Decided Aug. 18, 1995.
Michael J. Curtis, Ashland, KY, for Appellant. Rebecca A. Betts, United States Attorney, Michael L. Keller, Assistant United States Attorney, Charleston, WV, for Appellee.
Before ERVIN, Chief Judge, MOTZ, Circuit Judge, and PHILLIPS, Senior Circuit Judge.
OPINION
PER CURIAM:
Franklin Newsom was convicted by a jury of retaliating against a federal official, 18 U.S.C.A. Sec. 115(a) (West Supp.1995), and he was sentenced to serve 30 months imprisonment. Newsom contends on appeal that the district court abused its discretion in refusing to give him a split sentence under guideline section 5C1.1.1 We dismiss the appeal for reasons stated below.
Newsom was serving a prior sentence for conspiracy to distribute marijuana when he was indicted for making threats against the Assistant United States Attorney who prosecuted him on the marijuana charge. At his sentencing in May 1994, Newsom asserted that he had become eligible for less restrictive confinement in a halfway house in October 1993, but had been detained in prison until his sentence terminated on April 15, 1994, because of the pending retaliation charge. He requested that the district court give him credit for those seven months.
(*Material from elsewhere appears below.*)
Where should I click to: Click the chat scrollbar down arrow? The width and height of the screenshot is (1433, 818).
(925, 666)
The district court found that it lacked the authority to reduce Newsom's sentence for time served on a prior sentence which had already terminated, and sentenced Newsom to 30 months, the high end of his guideline range of 24-30 months.
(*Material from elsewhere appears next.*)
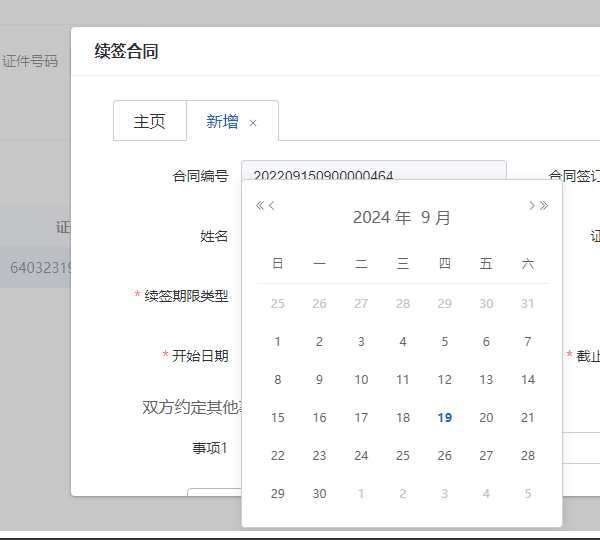Click the 2024 年 year label

[x=381, y=217]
On appeal, Newsom contends that the district court had the authority to sentence him within his guideline range to 24 months imprisonment and six months community confinement in order to compensate him for his lost opportunity for community confinement on his previous sentence. However, a sentence which is within a correctly calculated guideline range is not reviewable on appeal. United States v. Jones, 18 F.3d 1145, 1151 (4th Cir.1994).2 We therefore dismiss the appeal for lack of jurisdiction. We dispense with oral argument because the facts and legal contentions are adequately presented in the materials before the court and argument would not aid the decisional process.
DISMISSED
United States Sentencing Commission, Guidelines Manual (Nov.1993)
We note that Newsom failed to frame his request in these terms for the district court, and that other circuits have held that a defendant whose guideline range falls within Zone D of the Sentencing Table (as Newsom's does) is not eligible for a substitute punishment such as community confinement. See United States v. Goff, 6 F.3d 363, 367 (6th Cir.1993); United States v. Edwards, 960 F.2d 278, 284 (2d Cir.1992)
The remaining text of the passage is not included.